The April 1906 earthquake damaged the foundation enough to tilt the entire floor visibly — several degrees from level, pronounced enough to notice immediately when standing inside. The owners, then and since, have declined to correct it. What started as structural damage became the bar's signature physical characteristic. You can feel the tilt as soon as you step through the door.
The bar turned 140 years old in 2023. The building is a California Historical Landmark and sits within the Jack London Square development. The interior retains its original bar, original fixtures, and decades of accumulated photographs, newspaper clippings, and London memorabilia. The Heinold family operated it through multiple generations; the current owners have maintained the preservation approach the family established.
Sources
- https://en.wikipedia.org/wiki/Heinold%27s_First_and_Last_Chance_Saloon
- https://brokeassstuart.com/2024/06/07/the-oldest-bar-in-oakland-just-turned-140/
- https://heinolds.com/
Phantom footstepsShadow figuresDoors opening on their own
The haunted reputation at Heinold's comes from the people who work there rather than from investigators or visitors. The current owner — per coverage of the bar's 140th anniversary in 2023 — has described footsteps from the area above the bar when no one is upstairs, shadows seen moving at the edge of vision behind the bar, and doors that are found open after being closed and checked.
These are the kind of low-key reports that accumulate in very old buildings where the same people work the same space for decades. No specific named individual is identified as the source of the activity. The Brokeassstuart piece covering the anniversary recorded the owner's accounts without dramatizing them — which gives them a slightly different quality than the typical haunted-bar listicle.

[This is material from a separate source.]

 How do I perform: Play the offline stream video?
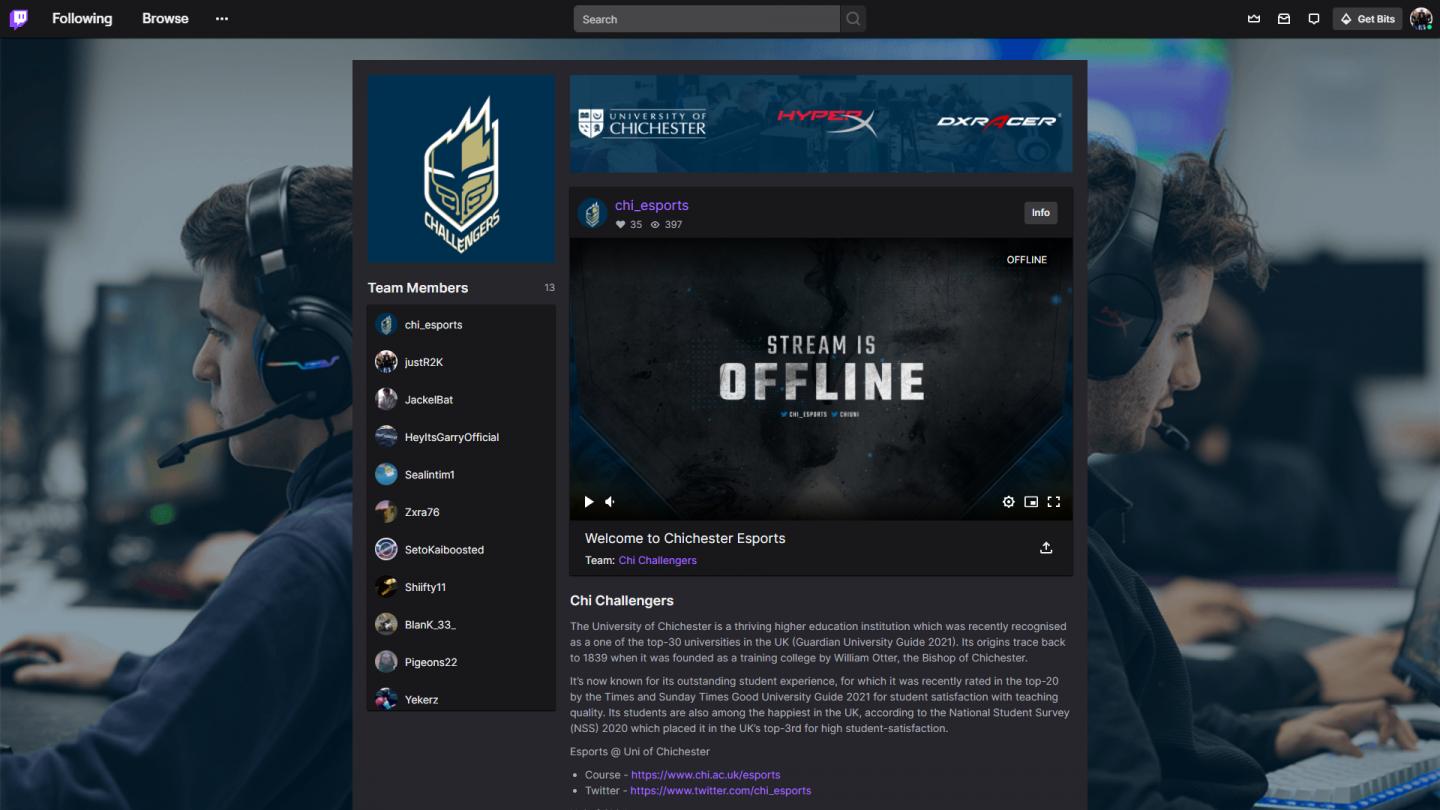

The building's physical history provides context: 140-plus years of continuous operation, construction from reclaimed ship wood, earthquake-shifted floors, generations of owners who each added their own layer of objects to the walls. Whether the phenomena are paranormal or the product of an old building settling and the power of suggestion in a place with that much accumulated history is a question Heinold's doesn't try to answer. The bar serves drinks; the ghosts, if present, keep to the upper floor.